[Stated exercise]: Show each line of the entries that contains the word "width", treating uppercase and lowercase as different.

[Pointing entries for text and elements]
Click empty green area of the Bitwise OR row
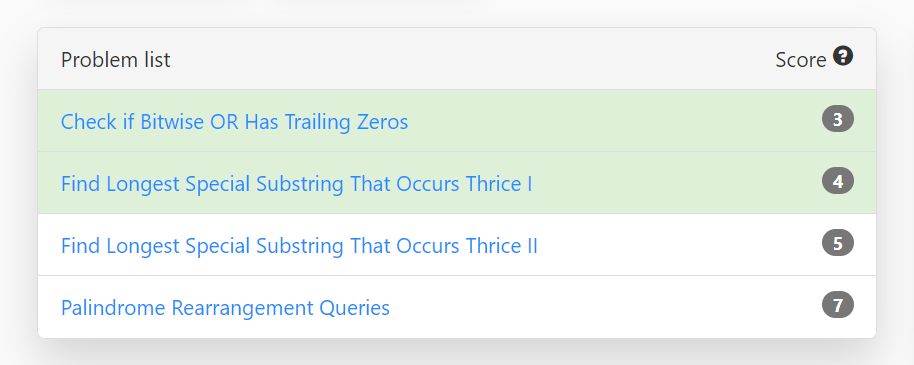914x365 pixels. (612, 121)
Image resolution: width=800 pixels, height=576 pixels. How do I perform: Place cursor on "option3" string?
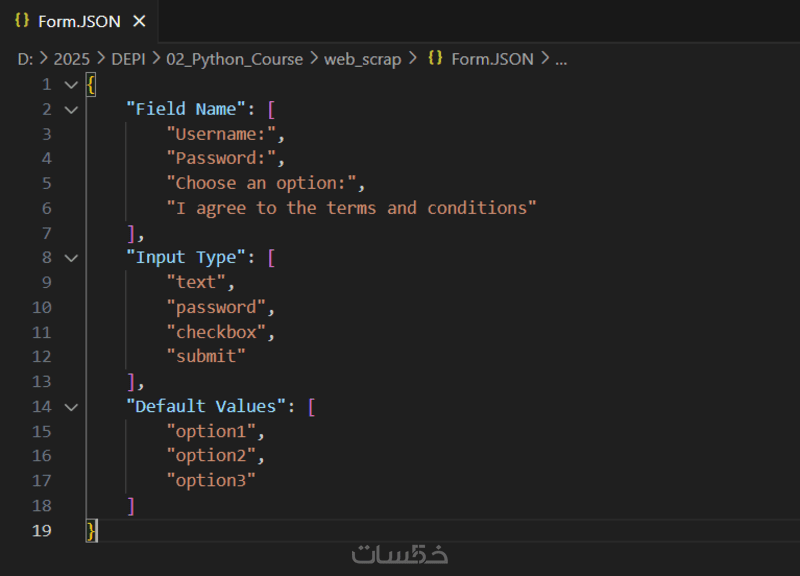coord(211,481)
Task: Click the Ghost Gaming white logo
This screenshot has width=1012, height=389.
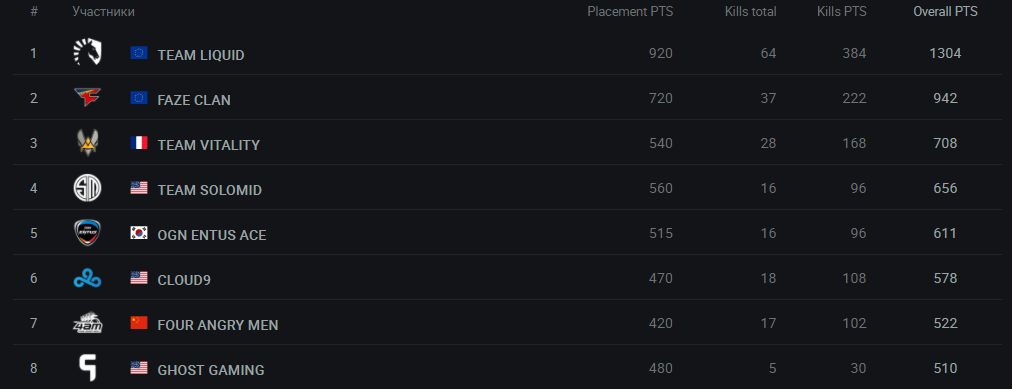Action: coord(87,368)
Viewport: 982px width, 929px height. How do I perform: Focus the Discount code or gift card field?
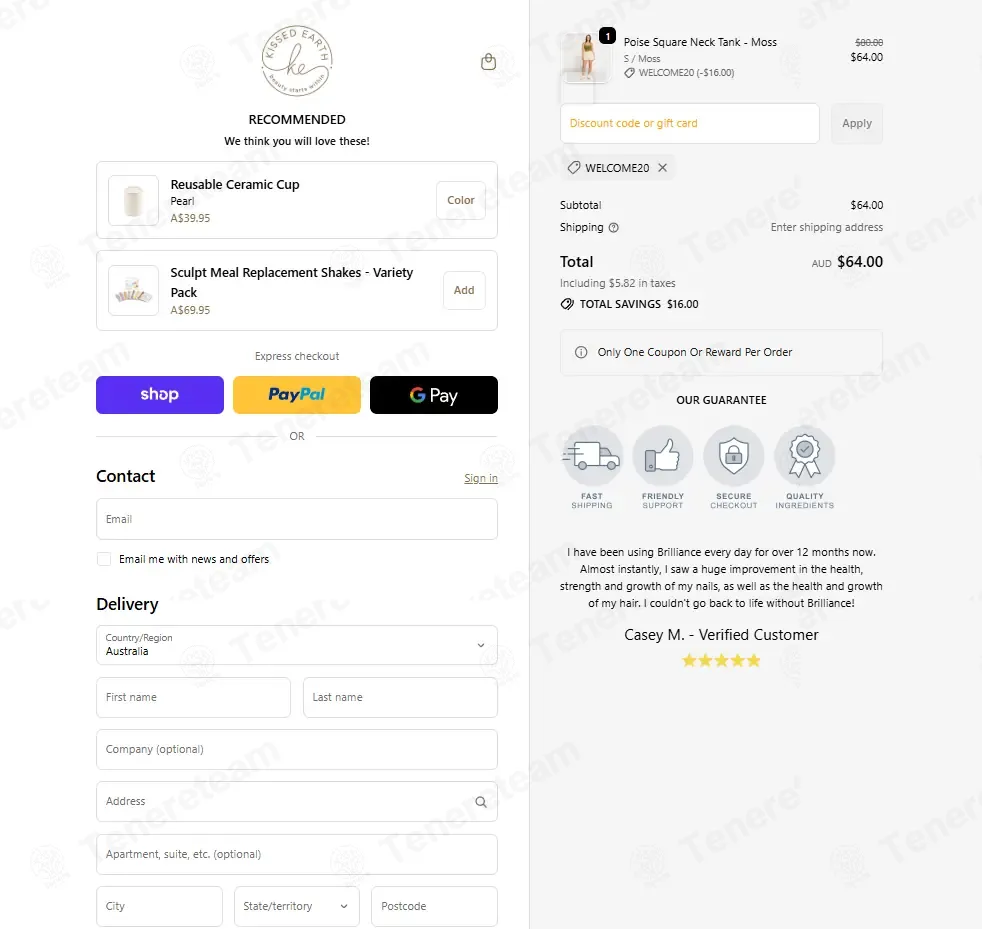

...

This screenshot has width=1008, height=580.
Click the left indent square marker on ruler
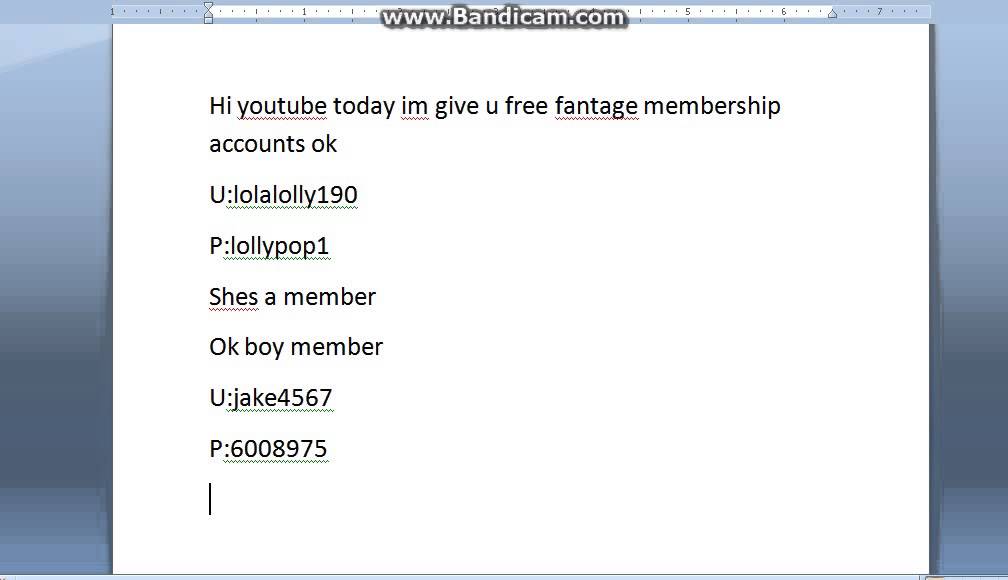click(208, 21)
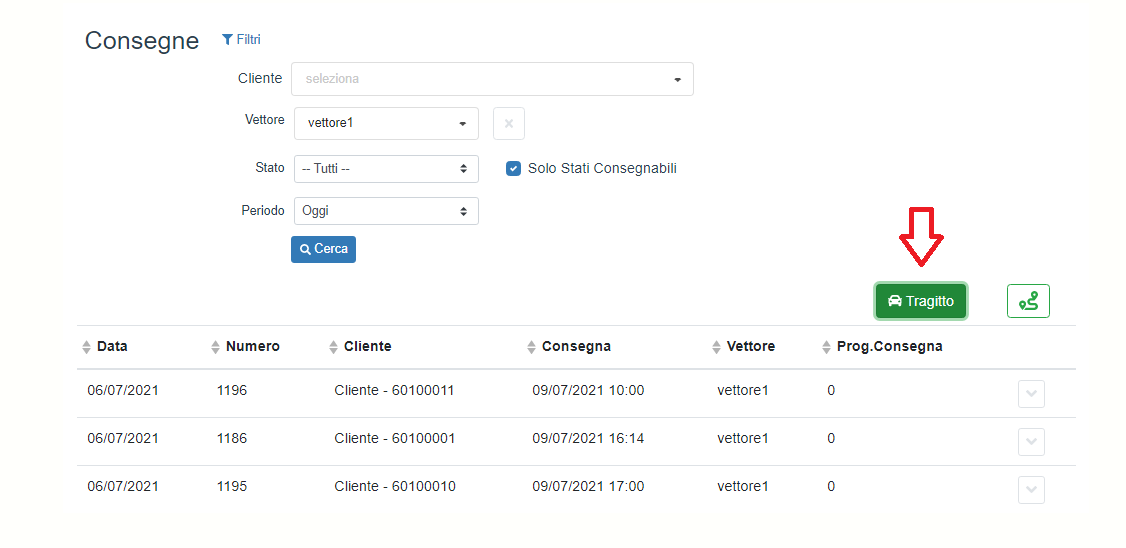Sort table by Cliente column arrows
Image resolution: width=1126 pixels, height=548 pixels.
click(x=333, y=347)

[Solution for this exercise]:
Image resolution: width=800 pixels, height=576 pixels. How do I perform: Place cursor on "option3" string?
This screenshot has width=1012, height=389.
Viewport: 982px width, 929px height. How do I perform: Focus the Discount code or gift card field?
This screenshot has width=1008, height=580.
Image resolution: width=1126 pixels, height=548 pixels.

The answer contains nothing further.